The main sections of the clock are:
The clock is built on two strips of standard stipboard. One has the power and logic circuitry, and the other has the nixie tubes, drivers and PSU.
It's all assembled in a home made case made from wood, perspex and brass strips. Cutting the holes for the nixies proved to be the most challenging aspect, but my dremel dod the job nicely, leaving me with perfectly circular holes for the tubes. Alignment for the plastic was a little tricky, but it's mostly lined up, except for a mm or so for the lid, but it can flex slightly to compensate.
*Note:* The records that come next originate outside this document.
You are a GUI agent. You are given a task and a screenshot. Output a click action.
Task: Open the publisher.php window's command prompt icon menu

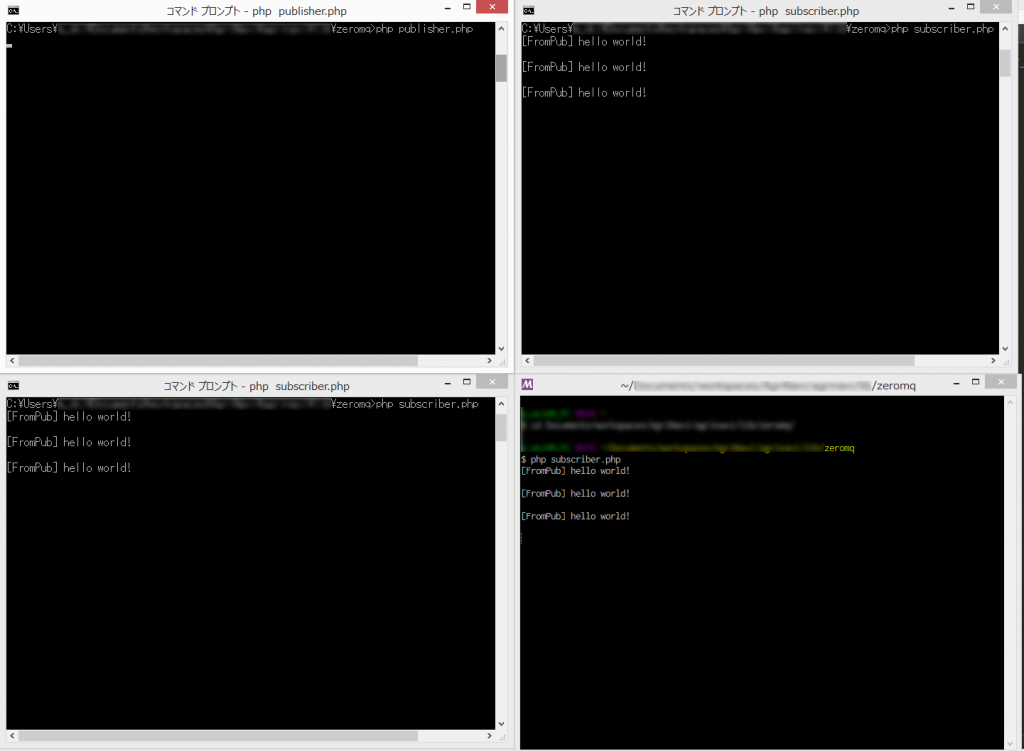click(14, 11)
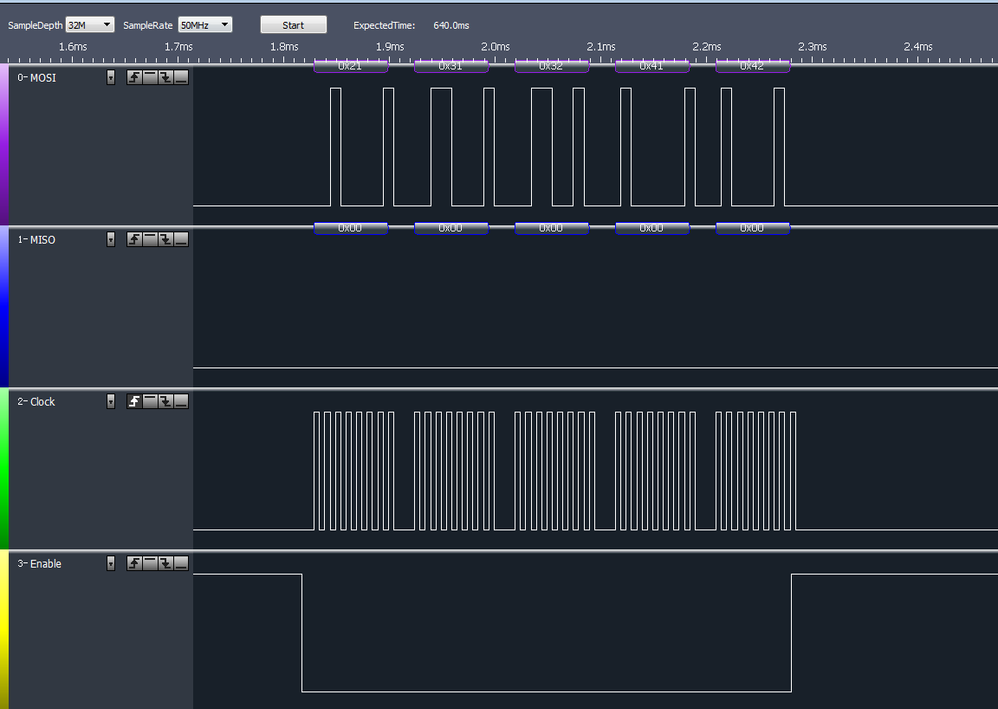The image size is (998, 709).
Task: Set high level trigger on MISO channel
Action: click(149, 239)
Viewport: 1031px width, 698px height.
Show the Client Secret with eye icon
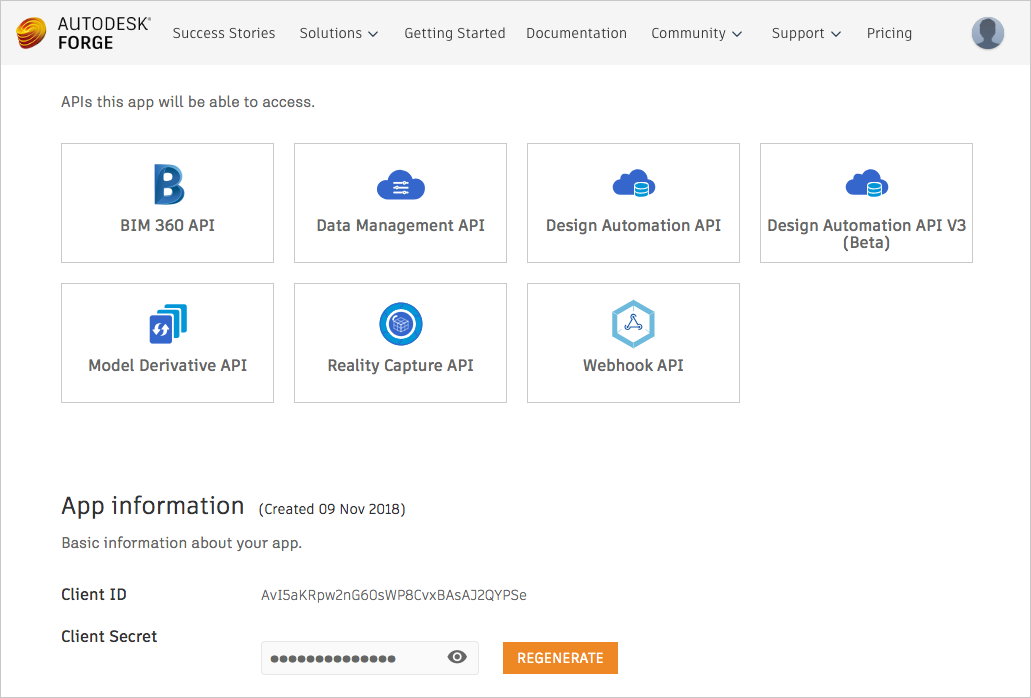click(457, 657)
The logic board is mounted on the wooden baseboard, and the driver board is mounted under the lid. The tubes are mounted high enough off the PCB to stick through the holes, whilst allowing the rest of the parts to sit under the lid. I mounted the lid with a hinge, allowing easy access to the innards (the set switches are on the logic board).
The development of the clock electronics was done on solderless breadboard. This allowed me to verify operation and fine tune any aspects of the clock. This ended up being very important as I had to work out some clever things for the time setting and daily rollover circuitry. As a result, I only had to make two minor changes to the clock after assembly. Below is a picture of the clock on a breadboard (after I'd started the display board). To the right is a homemade LC meter I used to get the inductor right.
Now that it's built, I am very happy with it. A major project is finally complete and it's so satisfying to know that I've done it all myself. It's even better than from a kit! The Maxim free samples program has been very useful to me for some key components, as was ebay for the tubes!